New Monitoring System For Tasmania's Oceans

by Emma McNeil 16 Dec 2010
New Monitoring System For Tasmania's Oceans

The rich waters of the oceans surrounding Tasmania are to be monitored by a new state-of-the-art system, including autonomous undersea robotic vehicles, as scientists work to gather more information about this remarkable aquatic region.

The new system for monitoring and observing the waters around the island is coming from the new Australian Integrated Observing System (IMOS) launched by the Commonwealth Scientific and Industrial Research Organisation (CSIRO) this month.

The waters around Tasmania are particularly complex, with a number of small islands, undersea canyons and seamounts. Researchers also believe the waters offer an insight into the environmental changes and challenges facing other Australasian waters.

In 2009, a joint mission between CSIRO and the Woods Hole Oceanographic Institution. A deep sea autonomous vehicle, dubbed Jason, explored deep into the Tasman Fracture (a 3-mile deep trench beneath the Southern Ocean. The team were able to observe a number of previously unseen species of deep-sea fauna including sea spiders and giant sponges. The most unusual was perhaps the Carnivorous Sea Squirt, which traps it's prey like an underwater venus fly trap.

The new observing system, dubbed TasIMOS, will include: a reference station (the Maria Island National Reference Station, acoustic receivers to monitor the presence of a variety of tagged marine life, satellite data regarding ocean conditions and autonomous vehicles which wll gther a range of data on water properties and the condition of the seabed.

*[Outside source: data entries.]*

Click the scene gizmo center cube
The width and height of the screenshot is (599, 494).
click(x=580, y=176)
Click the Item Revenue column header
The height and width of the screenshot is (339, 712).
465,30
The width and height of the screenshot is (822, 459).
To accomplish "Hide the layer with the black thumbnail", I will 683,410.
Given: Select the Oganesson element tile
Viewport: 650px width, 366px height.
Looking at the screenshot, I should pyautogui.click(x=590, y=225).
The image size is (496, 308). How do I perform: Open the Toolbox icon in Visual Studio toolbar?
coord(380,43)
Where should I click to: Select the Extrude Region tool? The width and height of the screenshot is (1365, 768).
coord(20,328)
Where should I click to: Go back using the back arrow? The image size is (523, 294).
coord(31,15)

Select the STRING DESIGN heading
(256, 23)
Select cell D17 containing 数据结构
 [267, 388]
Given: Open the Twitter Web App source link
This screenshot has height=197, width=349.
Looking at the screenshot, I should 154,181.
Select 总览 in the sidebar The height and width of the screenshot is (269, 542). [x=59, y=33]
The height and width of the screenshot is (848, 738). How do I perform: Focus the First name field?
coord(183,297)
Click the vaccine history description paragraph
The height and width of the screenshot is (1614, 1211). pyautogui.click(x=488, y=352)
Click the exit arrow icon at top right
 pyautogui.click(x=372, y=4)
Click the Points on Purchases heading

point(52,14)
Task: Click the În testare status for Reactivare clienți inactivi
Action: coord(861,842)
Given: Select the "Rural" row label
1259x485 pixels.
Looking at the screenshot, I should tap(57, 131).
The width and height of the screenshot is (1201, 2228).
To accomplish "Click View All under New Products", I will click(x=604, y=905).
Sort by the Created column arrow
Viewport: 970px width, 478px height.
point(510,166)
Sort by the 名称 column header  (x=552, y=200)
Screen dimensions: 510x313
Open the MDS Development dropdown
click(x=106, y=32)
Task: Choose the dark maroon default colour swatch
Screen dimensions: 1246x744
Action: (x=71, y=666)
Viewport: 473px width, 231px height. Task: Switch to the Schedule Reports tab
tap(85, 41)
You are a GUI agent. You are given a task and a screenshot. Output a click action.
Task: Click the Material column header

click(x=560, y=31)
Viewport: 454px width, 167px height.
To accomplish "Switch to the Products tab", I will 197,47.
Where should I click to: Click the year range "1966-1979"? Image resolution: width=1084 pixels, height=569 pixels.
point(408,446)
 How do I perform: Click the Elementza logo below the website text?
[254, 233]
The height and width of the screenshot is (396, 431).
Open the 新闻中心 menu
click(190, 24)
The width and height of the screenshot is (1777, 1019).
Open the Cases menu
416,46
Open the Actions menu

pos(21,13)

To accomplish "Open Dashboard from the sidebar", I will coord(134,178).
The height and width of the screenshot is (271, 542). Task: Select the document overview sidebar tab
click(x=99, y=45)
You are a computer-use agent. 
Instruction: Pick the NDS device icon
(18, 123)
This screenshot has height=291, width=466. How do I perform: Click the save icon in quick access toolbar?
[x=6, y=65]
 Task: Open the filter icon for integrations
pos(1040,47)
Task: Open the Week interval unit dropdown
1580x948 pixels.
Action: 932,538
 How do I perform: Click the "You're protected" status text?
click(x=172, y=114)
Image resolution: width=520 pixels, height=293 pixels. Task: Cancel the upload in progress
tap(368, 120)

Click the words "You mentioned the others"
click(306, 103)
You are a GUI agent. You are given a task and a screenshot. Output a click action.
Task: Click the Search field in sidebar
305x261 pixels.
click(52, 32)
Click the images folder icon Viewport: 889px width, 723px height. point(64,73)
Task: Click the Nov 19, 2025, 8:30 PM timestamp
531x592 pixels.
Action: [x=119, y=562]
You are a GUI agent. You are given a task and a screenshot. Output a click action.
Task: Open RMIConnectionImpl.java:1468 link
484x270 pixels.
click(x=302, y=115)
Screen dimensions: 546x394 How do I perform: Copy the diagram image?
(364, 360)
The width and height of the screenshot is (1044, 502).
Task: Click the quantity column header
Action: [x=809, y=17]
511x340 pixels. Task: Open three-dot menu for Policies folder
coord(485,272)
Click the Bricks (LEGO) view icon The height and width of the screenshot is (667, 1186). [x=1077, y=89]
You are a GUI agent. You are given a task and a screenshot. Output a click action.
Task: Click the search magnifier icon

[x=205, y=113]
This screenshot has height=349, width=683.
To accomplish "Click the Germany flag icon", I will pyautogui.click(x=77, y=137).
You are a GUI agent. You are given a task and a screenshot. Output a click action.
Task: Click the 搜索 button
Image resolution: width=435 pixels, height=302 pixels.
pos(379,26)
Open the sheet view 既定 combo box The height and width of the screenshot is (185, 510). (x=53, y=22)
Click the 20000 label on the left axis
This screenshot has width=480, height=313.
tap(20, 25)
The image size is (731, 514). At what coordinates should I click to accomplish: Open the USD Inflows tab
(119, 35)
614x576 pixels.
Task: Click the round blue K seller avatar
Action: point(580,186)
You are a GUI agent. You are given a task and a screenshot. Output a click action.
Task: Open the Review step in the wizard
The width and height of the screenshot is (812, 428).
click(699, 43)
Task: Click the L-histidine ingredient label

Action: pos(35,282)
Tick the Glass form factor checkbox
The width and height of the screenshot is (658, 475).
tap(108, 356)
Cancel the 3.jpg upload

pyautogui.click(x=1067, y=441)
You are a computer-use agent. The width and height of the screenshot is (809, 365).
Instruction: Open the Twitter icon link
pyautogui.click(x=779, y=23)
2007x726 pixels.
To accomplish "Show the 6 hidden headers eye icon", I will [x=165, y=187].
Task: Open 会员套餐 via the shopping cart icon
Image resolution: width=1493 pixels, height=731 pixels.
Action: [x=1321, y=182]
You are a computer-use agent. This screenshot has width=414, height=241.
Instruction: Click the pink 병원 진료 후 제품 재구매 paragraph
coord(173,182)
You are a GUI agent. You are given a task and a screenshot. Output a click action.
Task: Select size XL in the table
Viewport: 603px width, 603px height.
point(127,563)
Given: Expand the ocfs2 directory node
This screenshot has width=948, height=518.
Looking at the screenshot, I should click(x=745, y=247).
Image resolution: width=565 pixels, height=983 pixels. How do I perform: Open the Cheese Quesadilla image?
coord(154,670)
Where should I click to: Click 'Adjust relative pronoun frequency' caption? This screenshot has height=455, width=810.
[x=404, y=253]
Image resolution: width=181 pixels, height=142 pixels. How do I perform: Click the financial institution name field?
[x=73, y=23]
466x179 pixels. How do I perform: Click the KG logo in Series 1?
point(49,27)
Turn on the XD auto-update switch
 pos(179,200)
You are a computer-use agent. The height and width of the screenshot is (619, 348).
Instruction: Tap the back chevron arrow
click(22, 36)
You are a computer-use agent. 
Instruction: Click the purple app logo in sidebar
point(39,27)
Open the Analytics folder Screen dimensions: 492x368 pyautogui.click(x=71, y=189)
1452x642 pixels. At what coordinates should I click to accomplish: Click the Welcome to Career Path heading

The TasIMOS data will be analysed by scientists studying the region and, it is hoped, will allow the oceans around Tasmania to be well managed and protected in the future. In a statement to the press Dr Peter Thompson of CSIRO explained the role of the new project: ''Scientific assessments of the current state of valuable marine resources, and of likely future states of resources, will be dramatically improved.''

The waters around Tasmania are particularly complex, with a number of small islands, undersea canyons and seamounts. Researchers also believe the waters offer an insight into the environmental changes and challenges facing other Australasian waters.

Data gathered via the system has already revealed that the temperature of the Tasman Sea is warming at faster rate than anywhere else in the world. Further studies will hopefully reveal why this is the case and how it might effect the marine environment.